Новый обер-прокурор первым делом решил взяться за такую важную тему, как переводы Священного Писания. Для того чтобы еще больше заручиться поддержкой, он отправил проект протокола Синодального собрания другому Филарету (Амфитеатрову) — митрополиту Киевскому. А тот вдруг ответил резким отказом. И в октябре Филарет Московский писал наместнику Троице-Сергиевскому горестно: «А дело о переводе Священного Писания, кажется, подвергнется возражениям нового синодального обер-прокурора. Владыка Киевский объявил ему свое решительное мнение, что переводить не должно, дабы сие не повело к забвению славянского языка, который есть богослужебный. — Воля Господня да будет. — Господь да устроит полезное для Церкви Своей, Ему Единому непогрешительно ведомое».
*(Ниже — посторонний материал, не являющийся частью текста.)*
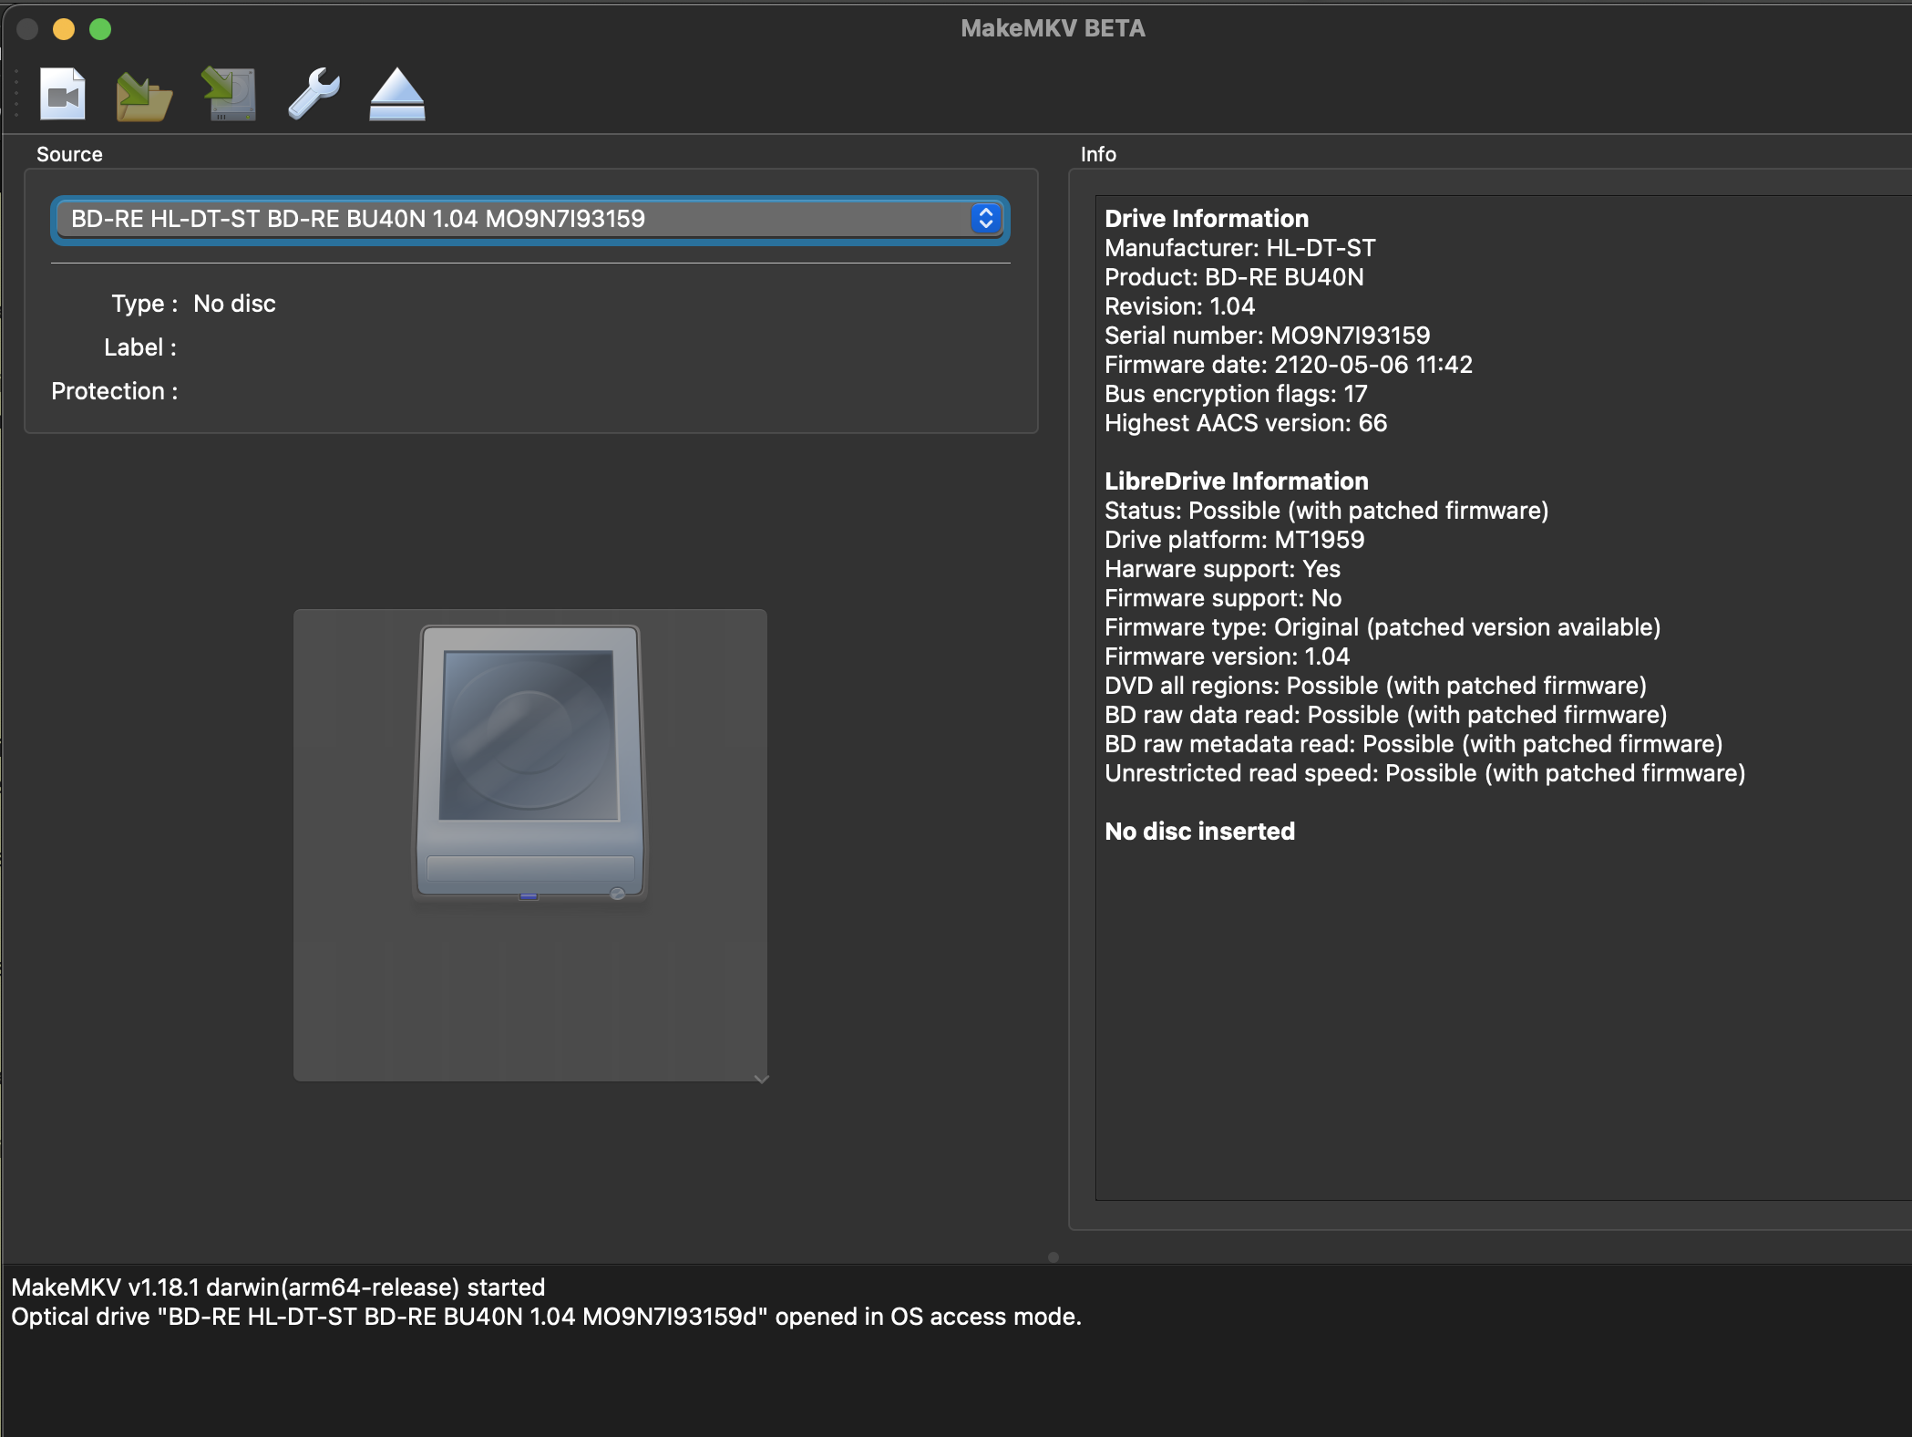Click the Open files toolbar icon
1912x1437 pixels.
coord(63,94)
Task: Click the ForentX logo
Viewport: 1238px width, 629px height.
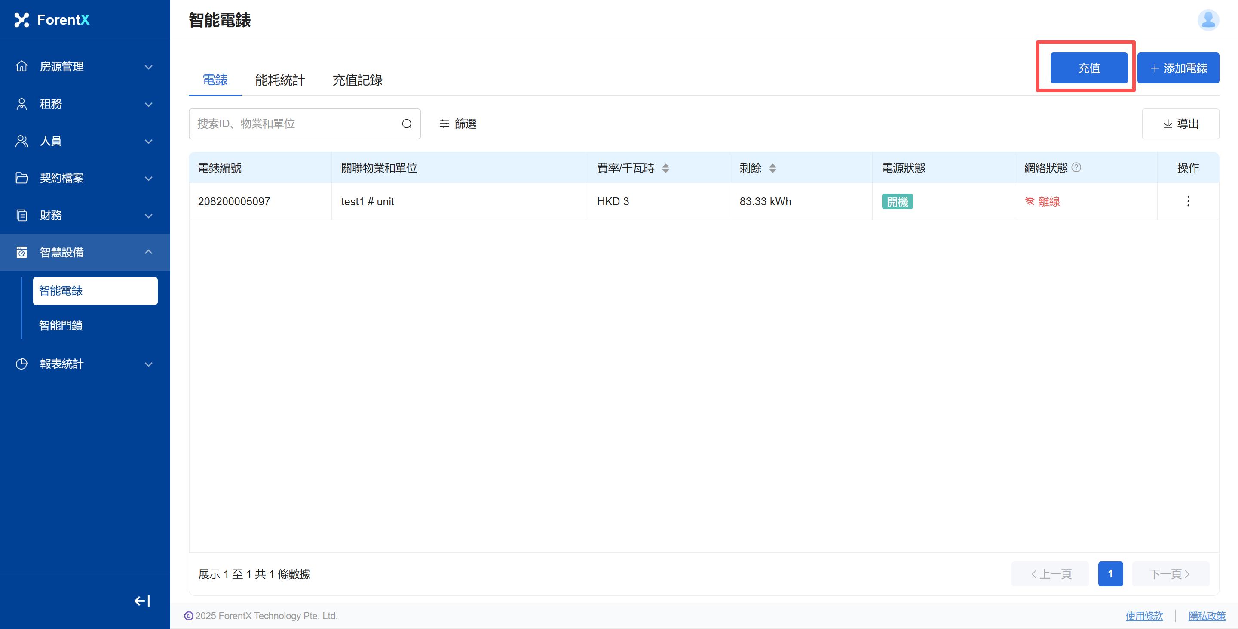Action: 52,20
Что тут скажешь? Конечно, можно понять опасения тех, кто выступал против перевода. Но, в конце концов, перевод совершился, и мы уже скоро как полтора века живем, имея Библию как на старославянском, так и на русском языке, и сие нисколько не привело к забвению старославянского языка!
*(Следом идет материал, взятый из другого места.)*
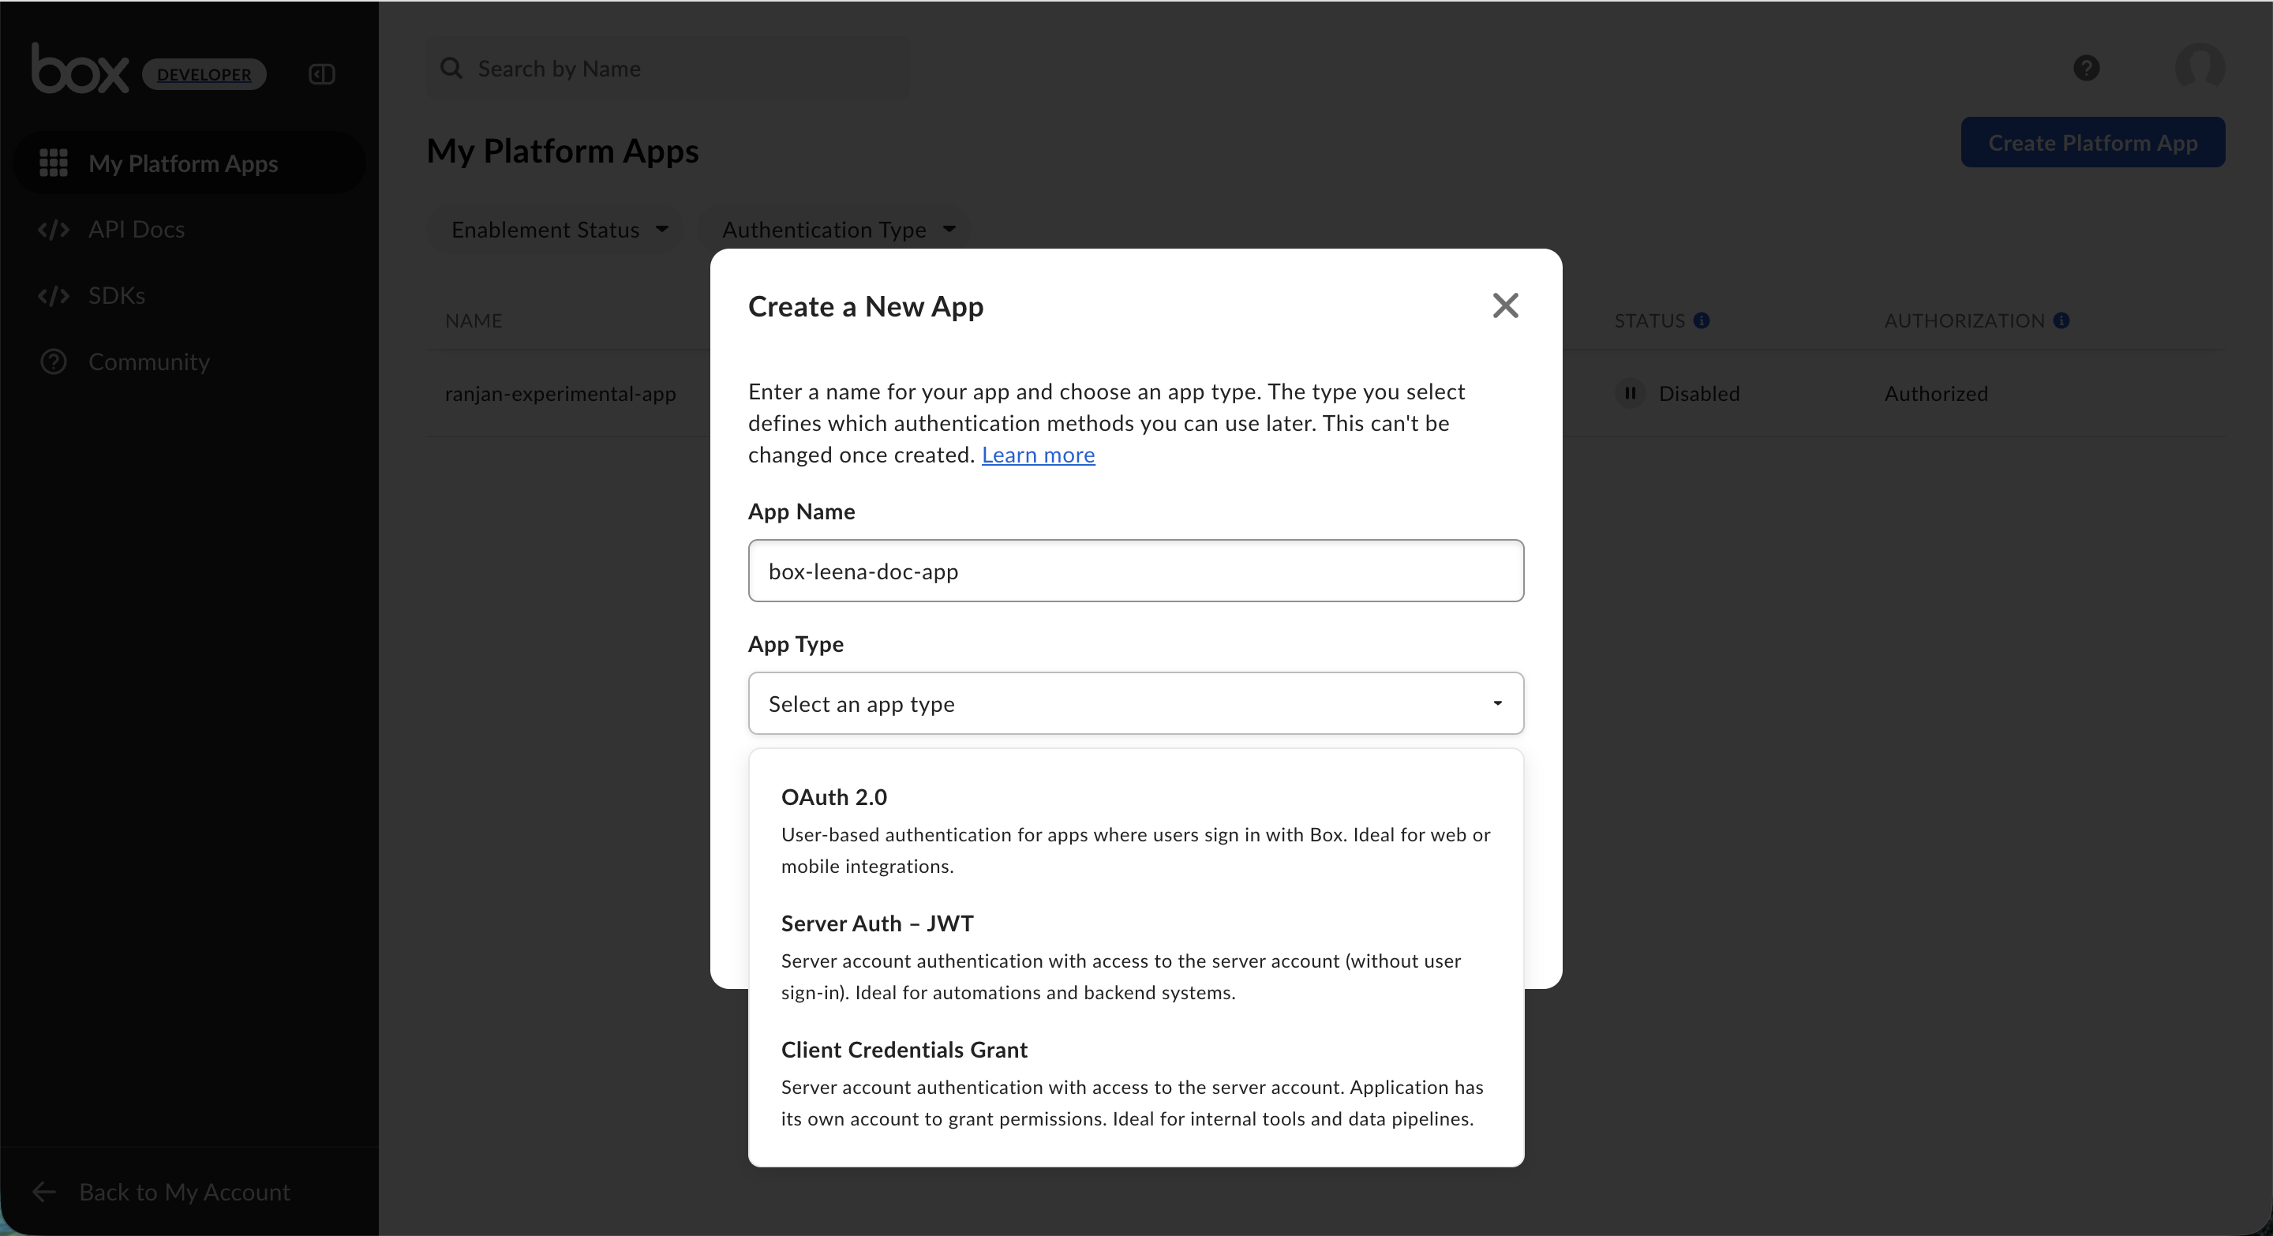2273x1236 pixels.
Task: Open the help question mark icon
Action: coord(2086,68)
Как бы то ни было, в конце 1856 года, принесшего больше радостей, нежели печалей, Филарет был в некотором недоумении, хорошо ли, что больного Александра Ивановича сменил на посту обер-прокурора живой и деятельный Александр Петрович. О том думал он, вероятно, на погребении Карасевского, который умер в канун Рождества Христова. Думал и о собственной кончине, которая была уже не за горами. Сколько ж можно болеть да мучиться?
Неверующему не понять, как можно с любовью думать о смерти. Да и веруя, все равно поражаешься тому, как Филарет говорит о кончине. Как о рождении. Разумеется, не в том понимании, как у спиритов, не в смысле переселения души в другое тело, а о рождении — в мир невидимый: «Вчера мы воспели погребальная над Александром Ивановичем Карасевским. Он благонамеренно напутствовал себя таинствами, кончался около суток и родился в невидимый мир в день и близко к часу, в который Христос Спаситель родился в видимый мир».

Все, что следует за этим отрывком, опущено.